Desafio a: Transforme em uma lista JSON de strings as linhas de dados, uma string por linha e sem as linhas em branco, começando na primeira linha de dados e terminando na linha que contém "pyautogui.click(x=133, y=639)".

Trecho fornecido:
___
A queda de Adão e Eva não é uma consequência de sua humanidade, antes o é do mau uso da liberdade, do livre arbítrio concedido por Deus. A queda não acontece porque Adão é um ser humano, mas porque não soube obedecer a Deus e deixou-se levar pelas seduções do Mal. Desde então pesa sobre o gênero humano o pecado original. Mas “onde abundou o pecado, superabundou a Graça” (Rm 5, 20). Glória a Deus pela sua misericórdia! O que é preciso entender é que o Senhor não criou o Homem com tendência ao pecado, porém esta tendência ocorre pela marca do pecado original. Mas o Senhor não permitiria que sua criatura mais querida permanecesse exilada do Paraíso eternamente. “O que era impossível à Lei, visto que a carne a tornava impotente, Deus o fez. Enviando, por causa do pecado, o seu próprio Filho numa carne semelhante à do pecado, condenou o pecado na carne, a fim de que a justiça, prescrita pela Lei, fosse realizada em nós que vivemos não segundo a carne, mas segundo o espírito (Rm 8, 3-4).
Na cruz de Cristo, o Pai resgata para nós o que Adão perdera. O Senhor nos devolve o ingresso à intimidade de Deus. E isso vale também para o nosso corpo, para nossa humanidade inteira, porque, na pessoa de Jesus Cristo, o gênero humano é devolvido à sua plenitude. A pessoa de Cristo eleva a pessoa humana às origens, antes da queda. Glória ao Senhor por isso! “Convém que façamos festa porque este meu filho estava morto e reviveu, estava perdido e foi achado!” (Lc 15, 23-24). O Pai conquistou para nós, através de Seu Filho, a possibilidade de vivermos novamente para o Seu sonho para a humanidade. O Novo Adão nos eleva ao que verdadeiramente somos: imagem e semelhança de Deus.
Com tudo isso, entendemos o valor que o Pai dá à nossa humanidade. Não é à toa que, na Constituição Pastoral Gaudium et Spes, o Magistério nos ensina: “Corpo e alma, mas realmente uno, o homem, por sua própria condição corporal, sintetiza em si os elementos do mundo material, que nele assim atinge sua plenitude e apresenta livremente ao Criador uma voz de louvor. Não é, portanto, lícito ao homem desprezar a vida corporal, mas, ao contrário, deve estimar e honrar o seu corpo, porque criado por Deus e destinado à ressurreição no último dia. Mas, vulnerado pelo pecado, o homem sente as revoltas no corpo. Portanto, a própria dignidade do homem pede que ele glorifique a Deus, em seu coração, não lhe permitindo servir às más inclinações do coração” (GS 14, 1).
___
Desafio b: No trecho sobre a queda de Adão, reescreva em forma de lista, de modo mais breve e mantendo os fatos principais, o parágrafo que começa com "Na cruz de Cristo".

Registros de um conjunto de dados:
___
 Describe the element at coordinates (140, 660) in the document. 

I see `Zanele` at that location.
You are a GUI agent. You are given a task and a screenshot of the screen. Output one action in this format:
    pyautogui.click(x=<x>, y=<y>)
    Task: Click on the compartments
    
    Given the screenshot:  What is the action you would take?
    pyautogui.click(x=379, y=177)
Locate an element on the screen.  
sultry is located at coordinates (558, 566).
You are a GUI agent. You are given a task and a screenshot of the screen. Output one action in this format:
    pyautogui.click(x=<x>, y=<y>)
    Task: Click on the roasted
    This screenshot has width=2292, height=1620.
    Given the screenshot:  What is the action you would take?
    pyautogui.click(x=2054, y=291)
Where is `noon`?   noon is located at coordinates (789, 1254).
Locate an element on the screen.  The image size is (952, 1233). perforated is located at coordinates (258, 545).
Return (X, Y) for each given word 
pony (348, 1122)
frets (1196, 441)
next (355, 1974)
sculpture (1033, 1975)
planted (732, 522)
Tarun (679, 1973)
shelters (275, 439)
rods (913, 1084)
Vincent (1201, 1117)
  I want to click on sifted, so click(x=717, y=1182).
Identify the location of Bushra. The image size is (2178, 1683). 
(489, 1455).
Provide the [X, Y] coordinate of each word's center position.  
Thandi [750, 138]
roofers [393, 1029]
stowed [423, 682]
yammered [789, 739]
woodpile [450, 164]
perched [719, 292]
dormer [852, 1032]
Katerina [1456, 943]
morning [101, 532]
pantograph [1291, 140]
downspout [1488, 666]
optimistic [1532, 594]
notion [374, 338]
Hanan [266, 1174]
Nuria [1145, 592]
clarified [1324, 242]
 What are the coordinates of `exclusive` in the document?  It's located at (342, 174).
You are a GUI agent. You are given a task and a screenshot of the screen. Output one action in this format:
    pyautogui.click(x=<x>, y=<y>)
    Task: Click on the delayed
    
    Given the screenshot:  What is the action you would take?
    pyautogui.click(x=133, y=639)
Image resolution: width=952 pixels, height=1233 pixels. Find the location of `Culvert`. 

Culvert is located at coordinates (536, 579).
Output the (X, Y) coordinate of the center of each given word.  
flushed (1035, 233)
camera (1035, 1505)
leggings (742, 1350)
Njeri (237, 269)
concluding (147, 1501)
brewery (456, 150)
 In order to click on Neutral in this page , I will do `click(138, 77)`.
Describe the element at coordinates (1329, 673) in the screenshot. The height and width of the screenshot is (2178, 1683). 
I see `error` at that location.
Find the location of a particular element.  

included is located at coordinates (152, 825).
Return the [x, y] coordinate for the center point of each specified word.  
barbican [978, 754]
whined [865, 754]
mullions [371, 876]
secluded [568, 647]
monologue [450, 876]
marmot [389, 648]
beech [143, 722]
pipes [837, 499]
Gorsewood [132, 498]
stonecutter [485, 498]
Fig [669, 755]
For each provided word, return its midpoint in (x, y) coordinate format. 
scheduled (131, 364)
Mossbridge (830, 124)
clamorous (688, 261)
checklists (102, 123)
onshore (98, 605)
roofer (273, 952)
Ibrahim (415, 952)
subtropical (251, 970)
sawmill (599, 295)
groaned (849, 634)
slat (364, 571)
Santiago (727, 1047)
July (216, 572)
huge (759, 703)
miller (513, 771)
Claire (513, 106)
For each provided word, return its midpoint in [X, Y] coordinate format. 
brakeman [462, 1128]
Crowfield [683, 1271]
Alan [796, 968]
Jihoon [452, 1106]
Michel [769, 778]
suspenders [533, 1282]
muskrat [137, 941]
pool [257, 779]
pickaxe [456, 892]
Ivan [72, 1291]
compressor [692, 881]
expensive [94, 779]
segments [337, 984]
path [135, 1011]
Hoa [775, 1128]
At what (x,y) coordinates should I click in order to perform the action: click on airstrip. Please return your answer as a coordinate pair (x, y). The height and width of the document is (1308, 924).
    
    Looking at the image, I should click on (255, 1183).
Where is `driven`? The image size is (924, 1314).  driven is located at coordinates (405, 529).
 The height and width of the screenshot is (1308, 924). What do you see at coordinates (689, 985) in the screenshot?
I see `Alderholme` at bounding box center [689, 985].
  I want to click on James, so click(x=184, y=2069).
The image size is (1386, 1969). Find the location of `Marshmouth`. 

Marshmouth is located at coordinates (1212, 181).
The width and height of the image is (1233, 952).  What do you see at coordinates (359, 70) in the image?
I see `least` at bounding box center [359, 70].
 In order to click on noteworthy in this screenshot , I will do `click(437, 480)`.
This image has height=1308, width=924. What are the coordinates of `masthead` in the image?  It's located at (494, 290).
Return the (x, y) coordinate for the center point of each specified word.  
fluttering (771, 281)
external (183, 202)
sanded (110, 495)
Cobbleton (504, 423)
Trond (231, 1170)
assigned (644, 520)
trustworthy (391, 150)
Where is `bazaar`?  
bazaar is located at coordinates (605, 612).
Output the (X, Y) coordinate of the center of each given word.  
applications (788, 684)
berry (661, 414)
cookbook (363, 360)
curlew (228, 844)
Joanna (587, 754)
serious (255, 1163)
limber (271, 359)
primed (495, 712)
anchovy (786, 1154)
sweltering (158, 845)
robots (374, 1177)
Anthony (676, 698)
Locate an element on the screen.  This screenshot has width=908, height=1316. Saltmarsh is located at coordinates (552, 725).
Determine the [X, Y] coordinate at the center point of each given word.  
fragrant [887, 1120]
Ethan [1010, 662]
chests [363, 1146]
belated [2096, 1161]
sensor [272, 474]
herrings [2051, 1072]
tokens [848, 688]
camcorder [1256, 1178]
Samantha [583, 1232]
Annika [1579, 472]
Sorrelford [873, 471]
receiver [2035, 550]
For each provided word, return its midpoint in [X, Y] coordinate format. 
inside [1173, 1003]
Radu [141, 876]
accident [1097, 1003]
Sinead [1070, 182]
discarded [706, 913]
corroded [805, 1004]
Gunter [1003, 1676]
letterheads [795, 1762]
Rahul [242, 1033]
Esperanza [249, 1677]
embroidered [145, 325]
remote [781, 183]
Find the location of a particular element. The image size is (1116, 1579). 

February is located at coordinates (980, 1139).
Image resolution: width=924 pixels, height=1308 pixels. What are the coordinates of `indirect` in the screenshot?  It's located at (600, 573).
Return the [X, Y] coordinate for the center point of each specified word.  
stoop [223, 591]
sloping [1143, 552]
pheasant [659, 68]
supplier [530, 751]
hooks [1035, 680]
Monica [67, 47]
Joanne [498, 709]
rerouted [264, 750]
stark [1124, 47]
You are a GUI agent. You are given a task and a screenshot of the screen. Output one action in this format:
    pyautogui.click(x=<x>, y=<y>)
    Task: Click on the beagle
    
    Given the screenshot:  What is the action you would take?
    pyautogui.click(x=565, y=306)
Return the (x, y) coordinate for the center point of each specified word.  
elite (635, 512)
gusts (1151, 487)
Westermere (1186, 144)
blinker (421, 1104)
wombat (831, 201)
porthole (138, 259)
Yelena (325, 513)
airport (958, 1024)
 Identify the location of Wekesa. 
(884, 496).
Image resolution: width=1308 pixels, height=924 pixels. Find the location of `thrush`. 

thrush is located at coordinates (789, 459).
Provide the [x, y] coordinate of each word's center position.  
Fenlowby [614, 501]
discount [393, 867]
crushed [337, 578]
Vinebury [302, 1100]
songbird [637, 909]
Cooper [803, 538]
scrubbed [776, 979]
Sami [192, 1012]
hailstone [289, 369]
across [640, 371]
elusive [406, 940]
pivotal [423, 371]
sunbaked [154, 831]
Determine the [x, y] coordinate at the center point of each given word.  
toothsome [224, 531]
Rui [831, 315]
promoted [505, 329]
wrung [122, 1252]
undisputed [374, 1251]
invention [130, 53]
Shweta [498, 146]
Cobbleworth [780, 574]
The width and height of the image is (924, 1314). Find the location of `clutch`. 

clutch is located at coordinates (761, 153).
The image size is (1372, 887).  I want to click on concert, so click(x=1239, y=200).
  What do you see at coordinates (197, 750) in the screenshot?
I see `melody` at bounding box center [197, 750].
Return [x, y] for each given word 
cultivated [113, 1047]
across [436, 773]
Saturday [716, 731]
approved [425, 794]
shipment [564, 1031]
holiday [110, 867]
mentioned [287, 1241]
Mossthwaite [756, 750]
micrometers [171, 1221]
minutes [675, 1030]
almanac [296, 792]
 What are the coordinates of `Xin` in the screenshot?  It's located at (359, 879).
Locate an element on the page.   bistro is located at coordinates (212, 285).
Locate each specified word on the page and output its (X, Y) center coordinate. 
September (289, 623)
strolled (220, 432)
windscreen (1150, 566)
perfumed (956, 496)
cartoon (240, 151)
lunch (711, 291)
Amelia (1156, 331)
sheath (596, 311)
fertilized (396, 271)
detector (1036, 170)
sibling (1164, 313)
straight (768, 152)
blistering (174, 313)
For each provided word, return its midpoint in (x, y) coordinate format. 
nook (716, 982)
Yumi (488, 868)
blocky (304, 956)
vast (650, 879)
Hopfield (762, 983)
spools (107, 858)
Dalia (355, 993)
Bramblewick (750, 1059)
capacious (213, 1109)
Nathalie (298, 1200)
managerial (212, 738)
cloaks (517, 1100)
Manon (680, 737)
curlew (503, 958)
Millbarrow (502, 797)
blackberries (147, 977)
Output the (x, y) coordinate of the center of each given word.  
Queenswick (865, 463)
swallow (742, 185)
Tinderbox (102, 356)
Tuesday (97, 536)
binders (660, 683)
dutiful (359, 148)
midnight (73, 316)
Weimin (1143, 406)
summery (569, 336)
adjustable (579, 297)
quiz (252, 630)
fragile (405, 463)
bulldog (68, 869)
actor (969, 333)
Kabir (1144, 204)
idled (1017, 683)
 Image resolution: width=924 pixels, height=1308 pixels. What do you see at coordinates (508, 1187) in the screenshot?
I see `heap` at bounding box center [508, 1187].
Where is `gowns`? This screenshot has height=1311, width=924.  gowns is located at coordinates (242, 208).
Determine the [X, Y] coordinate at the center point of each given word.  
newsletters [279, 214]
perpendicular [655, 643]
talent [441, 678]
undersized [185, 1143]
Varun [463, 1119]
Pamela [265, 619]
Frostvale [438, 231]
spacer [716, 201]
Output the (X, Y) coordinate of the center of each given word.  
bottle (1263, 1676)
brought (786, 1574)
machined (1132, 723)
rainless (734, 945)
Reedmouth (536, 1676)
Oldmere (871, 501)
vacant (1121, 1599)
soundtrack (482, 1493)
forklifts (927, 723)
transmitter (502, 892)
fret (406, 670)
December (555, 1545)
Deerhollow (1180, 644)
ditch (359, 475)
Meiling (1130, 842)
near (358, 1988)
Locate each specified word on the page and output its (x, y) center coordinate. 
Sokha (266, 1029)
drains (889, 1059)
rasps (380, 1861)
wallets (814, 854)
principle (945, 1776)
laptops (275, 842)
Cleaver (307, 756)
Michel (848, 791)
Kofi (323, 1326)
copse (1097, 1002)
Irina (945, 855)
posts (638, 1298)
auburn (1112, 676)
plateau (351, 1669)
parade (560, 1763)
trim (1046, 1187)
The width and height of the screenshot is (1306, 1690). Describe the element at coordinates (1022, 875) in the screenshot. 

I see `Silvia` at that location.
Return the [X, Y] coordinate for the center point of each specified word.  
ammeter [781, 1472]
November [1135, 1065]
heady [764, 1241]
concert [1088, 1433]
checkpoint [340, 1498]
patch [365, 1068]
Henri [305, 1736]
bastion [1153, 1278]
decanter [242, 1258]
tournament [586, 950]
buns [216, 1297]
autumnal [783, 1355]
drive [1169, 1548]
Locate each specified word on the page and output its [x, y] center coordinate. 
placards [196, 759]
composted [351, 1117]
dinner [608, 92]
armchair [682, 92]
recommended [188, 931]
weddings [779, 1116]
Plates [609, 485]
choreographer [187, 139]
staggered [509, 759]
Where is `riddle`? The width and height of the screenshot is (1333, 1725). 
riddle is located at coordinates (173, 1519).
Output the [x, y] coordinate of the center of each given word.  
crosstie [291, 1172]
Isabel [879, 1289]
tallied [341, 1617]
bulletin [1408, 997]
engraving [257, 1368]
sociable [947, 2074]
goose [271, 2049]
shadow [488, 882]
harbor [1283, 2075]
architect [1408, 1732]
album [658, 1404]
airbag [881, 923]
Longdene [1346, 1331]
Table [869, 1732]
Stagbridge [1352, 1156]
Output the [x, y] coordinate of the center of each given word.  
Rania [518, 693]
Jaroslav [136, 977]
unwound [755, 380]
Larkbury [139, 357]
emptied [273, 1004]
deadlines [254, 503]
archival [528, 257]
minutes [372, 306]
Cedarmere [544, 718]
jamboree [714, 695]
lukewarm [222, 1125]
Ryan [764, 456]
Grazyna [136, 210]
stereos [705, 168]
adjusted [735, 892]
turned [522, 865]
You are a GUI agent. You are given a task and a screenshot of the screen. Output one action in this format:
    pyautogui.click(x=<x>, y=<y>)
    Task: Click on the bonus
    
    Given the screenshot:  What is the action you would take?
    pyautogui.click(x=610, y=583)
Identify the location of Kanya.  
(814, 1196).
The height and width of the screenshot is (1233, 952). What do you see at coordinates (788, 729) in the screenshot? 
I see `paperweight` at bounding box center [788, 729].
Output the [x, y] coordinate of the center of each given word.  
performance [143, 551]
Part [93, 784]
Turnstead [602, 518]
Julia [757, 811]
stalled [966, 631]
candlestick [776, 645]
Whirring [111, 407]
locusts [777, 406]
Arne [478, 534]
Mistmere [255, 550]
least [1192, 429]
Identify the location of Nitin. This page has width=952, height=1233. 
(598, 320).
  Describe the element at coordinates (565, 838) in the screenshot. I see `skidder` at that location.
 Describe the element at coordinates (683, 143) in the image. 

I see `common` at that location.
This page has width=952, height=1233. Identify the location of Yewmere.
___
Resultado esperado a:
[
  " Describe the element at coordinates (140, 660) in the document. ",
  "I see `Zanele` at that location.",
  "You are a GUI agent. You are given a task and a screenshot of the screen. Output one action in this format:",
  "    pyautogui.click(x=<x>, y=<y>)",
  "    Task: Click on the compartments",
  "    Given the screenshot:  What is the action you would take?",
  "    pyautogui.click(x=379, y=177)",
  "Locate an element on the screen.  ",
  "sultry is located at coordinates (558, 566).",
  "You are a GUI agent. You are given a task and a screenshot of the screen. Output one action in this format:",
  "    pyautogui.click(x=<x>, y=<y>)",
  "    Task: Click on the roasted",
  "    This screenshot has width=2292, height=1620.",
  "    Given the screenshot:  What is the action you would take?",
  "    pyautogui.click(x=2054, y=291)",
  "Where is `noon`?   noon is located at coordinates (789, 1254).",
  "Locate an element on the screen.  The image size is (952, 1233). perforated is located at coordinates (258, 545).",
  "Return (X, Y) for each given word ",
  "pony (348, 1122)",
  "frets (1196, 441)",
  "next (355, 1974)",
  "sculpture (1033, 1975)",
  "planted (732, 522)",
  "Tarun (679, 1973)",
  "shelters (275, 439)",
  "rods (913, 1084)",
  "Vincent (1201, 1117)",
  "  I want to click on sifted, so click(x=717, y=1182).",
  "Identify the location of Bushra. The image size is (2178, 1683). ",
  "(489, 1455).",
  "Provide the [X, Y] coordinate of each word's center position.  ",
  "Thandi [750, 138]",
  "roofers [393, 1029]",
  "stowed [423, 682]",
  "yammered [789, 739]",
  "woodpile [450, 164]",
  "perched [719, 292]",
  "dormer [852, 1032]",
  "Katerina [1456, 943]",
  "morning [101, 532]",
  "pantograph [1291, 140]",
  "downspout [1488, 666]",
  "optimistic [1532, 594]",
  "notion [374, 338]",
  "Hanan [266, 1174]",
  "Nuria [1145, 592]",
  "clarified [1324, 242]",
  " What are the coordinates of `exclusive` in the document?  It's located at (342, 174).",
  "You are a GUI agent. You are given a task and a screenshot of the screen. Output one action in this format:",
  "    pyautogui.click(x=<x>, y=<y>)",
  "    Task: Click on the delayed",
  "    Given the screenshot:  What is the action you would take?",
  "    pyautogui.click(x=133, y=639)"
]

Resultado esperado b:
- Na cruz de Cristo, o Pai resgata para nós o que Adão perdera e nos devolve o ingresso à intimidade de Deus.
- Isso vale também para o nosso corpo e para a humanidade inteira, pois na pessoa de Jesus Cristo o gênero humano é devolvido à sua plenitude.
- Cristo eleva a pessoa humana às origens, antes da queda.
- Por meio do Filho, o Pai conquistou para nós a possibilidade de vivermos novamente para o Seu sonho para a humanidade.
- O Novo Adão nos eleva ao que verdadeiramente somos: imagem e semelhança de Deus.